You are here: Cytogenetics » Williams-Beuren Syndrome (WBS)

Williams-Beuren Syndrome (WBS) [Q93]

OMIM number: 194050

Dr. med. Imma Rost

Scientific Background

The Williams-Beuren syndrome (WBS) is characterized by a combination of cardiovascular abnormalities, primarily by supravalvular aortic stenosis (SVAS) and/or (peripheral) pulmonary stenosis(es), a moderate developmental delay, typical physical and behavioural features. Furthermore, renal artery stenosis occurs with development of arterial hypertension. Based on the physical features (periorbital fullness, medial eyebrow flare, blue stellate irides, full lips, especially the lower lip, micrognathia, hoarse voice, small widely spaced teeth), a visual diagnosis is possible at an early stage. In infants and toddlers, failure to thrive and digestive disorders are frequently observed. Hernias as well as hyperextensibility of the joints are signs of connective tissue weakness. 50% of all patients exhibit a temporary hypercalcemia. Despite their developmental delay, WBS patients show remarkable skills and behavioural patterns. As children, they are rather shy, later very sociable and articulative with good musical skills. They have weaknesses especially in visuo-motoric coordination such as the recognizing of patterns.

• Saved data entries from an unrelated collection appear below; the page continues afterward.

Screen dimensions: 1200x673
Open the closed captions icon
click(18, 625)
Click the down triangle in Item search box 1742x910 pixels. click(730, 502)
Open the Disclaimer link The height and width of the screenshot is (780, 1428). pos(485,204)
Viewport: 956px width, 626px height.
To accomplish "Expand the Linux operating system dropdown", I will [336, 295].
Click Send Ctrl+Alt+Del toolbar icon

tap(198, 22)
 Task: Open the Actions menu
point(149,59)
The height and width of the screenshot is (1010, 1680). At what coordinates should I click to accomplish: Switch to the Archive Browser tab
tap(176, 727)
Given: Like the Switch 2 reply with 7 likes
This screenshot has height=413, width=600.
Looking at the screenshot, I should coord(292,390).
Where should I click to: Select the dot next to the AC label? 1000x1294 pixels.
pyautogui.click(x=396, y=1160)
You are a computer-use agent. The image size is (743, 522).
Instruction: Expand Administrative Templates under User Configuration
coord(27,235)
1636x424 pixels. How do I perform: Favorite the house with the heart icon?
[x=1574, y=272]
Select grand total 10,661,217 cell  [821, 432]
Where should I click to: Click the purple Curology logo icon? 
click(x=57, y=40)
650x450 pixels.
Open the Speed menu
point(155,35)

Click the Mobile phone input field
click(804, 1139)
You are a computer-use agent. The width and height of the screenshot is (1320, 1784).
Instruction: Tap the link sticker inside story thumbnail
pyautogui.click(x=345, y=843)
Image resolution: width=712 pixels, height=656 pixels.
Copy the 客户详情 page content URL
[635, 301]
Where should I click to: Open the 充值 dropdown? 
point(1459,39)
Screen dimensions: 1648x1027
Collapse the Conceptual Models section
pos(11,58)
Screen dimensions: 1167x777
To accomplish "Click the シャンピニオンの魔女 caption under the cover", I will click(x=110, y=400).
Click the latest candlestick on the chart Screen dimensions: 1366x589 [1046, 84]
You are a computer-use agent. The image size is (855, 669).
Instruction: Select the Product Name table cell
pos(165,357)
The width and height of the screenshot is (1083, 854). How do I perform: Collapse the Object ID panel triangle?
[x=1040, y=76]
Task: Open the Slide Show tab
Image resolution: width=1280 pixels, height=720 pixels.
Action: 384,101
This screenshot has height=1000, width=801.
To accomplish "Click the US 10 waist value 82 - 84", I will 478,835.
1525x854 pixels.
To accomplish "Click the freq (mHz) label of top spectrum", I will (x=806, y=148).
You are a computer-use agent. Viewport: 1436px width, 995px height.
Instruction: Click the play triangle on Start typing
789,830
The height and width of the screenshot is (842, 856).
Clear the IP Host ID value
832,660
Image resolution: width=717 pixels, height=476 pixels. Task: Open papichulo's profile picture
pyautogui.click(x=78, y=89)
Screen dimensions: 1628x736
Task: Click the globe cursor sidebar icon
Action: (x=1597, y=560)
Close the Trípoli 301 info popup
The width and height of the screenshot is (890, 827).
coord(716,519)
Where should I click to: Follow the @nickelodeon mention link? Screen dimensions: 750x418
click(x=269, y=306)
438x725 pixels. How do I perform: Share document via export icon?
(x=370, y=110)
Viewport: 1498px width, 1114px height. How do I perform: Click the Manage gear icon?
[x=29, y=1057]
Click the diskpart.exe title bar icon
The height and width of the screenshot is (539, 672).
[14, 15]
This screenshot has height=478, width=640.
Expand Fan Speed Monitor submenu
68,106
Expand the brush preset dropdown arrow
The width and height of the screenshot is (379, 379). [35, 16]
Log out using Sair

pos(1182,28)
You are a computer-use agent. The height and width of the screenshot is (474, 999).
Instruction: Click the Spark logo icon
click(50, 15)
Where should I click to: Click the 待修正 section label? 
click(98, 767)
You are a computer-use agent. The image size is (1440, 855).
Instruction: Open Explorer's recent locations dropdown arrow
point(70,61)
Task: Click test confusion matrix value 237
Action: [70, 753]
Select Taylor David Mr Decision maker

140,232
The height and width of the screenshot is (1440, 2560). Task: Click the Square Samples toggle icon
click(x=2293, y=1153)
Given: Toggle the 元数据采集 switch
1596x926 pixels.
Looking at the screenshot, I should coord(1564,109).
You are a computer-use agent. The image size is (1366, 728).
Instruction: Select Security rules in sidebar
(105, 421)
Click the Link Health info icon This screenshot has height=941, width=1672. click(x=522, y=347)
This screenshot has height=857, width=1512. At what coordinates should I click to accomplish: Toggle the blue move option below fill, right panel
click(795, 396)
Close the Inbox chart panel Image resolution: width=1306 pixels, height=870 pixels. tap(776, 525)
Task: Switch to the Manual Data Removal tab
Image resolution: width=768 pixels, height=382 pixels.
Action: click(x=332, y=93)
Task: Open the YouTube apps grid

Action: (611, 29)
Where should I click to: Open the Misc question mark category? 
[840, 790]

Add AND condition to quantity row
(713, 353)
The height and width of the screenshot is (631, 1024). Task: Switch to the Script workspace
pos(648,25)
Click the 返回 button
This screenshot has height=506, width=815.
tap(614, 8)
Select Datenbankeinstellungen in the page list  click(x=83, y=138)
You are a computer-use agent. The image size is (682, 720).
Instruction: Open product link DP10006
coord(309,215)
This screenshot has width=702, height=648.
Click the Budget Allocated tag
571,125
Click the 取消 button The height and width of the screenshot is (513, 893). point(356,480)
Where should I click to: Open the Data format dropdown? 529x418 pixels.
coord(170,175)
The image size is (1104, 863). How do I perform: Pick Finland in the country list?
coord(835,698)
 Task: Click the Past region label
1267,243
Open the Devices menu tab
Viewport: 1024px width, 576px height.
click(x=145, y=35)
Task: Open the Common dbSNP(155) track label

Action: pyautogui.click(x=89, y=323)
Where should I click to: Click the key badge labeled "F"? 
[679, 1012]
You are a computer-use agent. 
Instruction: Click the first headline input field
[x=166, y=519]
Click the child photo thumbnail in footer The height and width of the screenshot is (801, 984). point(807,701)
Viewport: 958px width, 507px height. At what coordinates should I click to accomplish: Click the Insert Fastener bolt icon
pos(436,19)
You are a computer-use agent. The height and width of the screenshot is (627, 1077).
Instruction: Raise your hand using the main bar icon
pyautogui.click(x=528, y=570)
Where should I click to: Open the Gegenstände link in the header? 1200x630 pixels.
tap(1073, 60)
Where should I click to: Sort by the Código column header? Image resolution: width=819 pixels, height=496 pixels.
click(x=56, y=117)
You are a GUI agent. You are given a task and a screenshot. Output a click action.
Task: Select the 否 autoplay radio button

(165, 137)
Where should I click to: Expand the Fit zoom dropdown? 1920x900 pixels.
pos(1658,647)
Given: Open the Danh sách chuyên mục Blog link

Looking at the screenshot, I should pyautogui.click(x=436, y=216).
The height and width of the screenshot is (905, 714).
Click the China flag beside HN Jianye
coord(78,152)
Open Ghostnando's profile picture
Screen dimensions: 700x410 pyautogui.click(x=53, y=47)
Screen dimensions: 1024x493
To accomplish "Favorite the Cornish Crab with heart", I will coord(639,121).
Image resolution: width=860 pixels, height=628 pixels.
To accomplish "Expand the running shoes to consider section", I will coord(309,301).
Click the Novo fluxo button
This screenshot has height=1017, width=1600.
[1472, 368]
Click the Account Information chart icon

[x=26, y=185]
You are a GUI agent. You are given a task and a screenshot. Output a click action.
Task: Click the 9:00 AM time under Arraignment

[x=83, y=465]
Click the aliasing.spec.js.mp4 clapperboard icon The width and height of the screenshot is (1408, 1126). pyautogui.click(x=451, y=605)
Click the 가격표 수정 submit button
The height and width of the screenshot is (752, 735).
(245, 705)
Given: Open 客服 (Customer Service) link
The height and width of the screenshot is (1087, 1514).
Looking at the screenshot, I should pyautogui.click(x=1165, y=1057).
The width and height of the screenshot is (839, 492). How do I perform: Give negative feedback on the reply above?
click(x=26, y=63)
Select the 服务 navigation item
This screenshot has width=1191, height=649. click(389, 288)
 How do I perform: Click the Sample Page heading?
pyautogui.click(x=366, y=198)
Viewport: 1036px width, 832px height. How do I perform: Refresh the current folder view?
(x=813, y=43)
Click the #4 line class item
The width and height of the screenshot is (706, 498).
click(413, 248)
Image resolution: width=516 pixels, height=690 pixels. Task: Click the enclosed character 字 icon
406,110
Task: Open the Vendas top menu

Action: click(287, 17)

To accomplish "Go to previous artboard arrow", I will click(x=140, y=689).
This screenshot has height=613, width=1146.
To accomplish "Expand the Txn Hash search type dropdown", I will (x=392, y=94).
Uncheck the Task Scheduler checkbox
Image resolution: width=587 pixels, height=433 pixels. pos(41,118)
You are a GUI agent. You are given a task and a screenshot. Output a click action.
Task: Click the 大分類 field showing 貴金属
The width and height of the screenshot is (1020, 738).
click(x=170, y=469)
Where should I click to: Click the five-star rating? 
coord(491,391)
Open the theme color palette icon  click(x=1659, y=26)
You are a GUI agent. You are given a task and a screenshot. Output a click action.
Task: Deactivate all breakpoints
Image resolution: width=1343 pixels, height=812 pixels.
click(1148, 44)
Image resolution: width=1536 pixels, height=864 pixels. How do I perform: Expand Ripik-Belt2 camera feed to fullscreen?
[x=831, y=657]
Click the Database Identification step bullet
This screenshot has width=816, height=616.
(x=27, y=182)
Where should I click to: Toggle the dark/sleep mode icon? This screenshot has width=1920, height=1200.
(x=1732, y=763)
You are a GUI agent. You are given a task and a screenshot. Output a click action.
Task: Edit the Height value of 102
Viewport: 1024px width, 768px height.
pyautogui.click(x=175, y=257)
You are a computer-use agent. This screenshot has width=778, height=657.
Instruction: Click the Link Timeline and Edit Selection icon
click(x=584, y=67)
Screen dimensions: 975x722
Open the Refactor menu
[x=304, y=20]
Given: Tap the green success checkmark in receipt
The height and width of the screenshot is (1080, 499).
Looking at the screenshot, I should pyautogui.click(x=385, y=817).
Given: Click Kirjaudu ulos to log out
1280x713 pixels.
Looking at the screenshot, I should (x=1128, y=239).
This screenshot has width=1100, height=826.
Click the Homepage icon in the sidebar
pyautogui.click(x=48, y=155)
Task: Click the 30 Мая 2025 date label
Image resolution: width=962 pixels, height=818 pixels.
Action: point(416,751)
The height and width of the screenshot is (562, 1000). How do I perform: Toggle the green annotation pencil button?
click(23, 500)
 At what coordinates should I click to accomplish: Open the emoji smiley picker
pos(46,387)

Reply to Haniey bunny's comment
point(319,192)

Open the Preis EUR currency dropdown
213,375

WBS is caused by a microdeletion of 1.5 to 1.8 mb in size within the long arm of chromosome 7 (7q11.23). This area contains 28 genes. The haploinsufficiency of the elastin gene is responsible for the cardiovascular signs such as SVAS. The loss of the genes LIMK1, CLIP2, GTF2IRD1 und GTF2I is thought to cause the characteristic physical and cognitive features. The microdeletion and therefore the WBS usually occurs sporadically; however, occasionally there are parent-to-child transmissions that follow an autosomal dominant inheritance. Frequency is 1:7,500 to 1:20,000.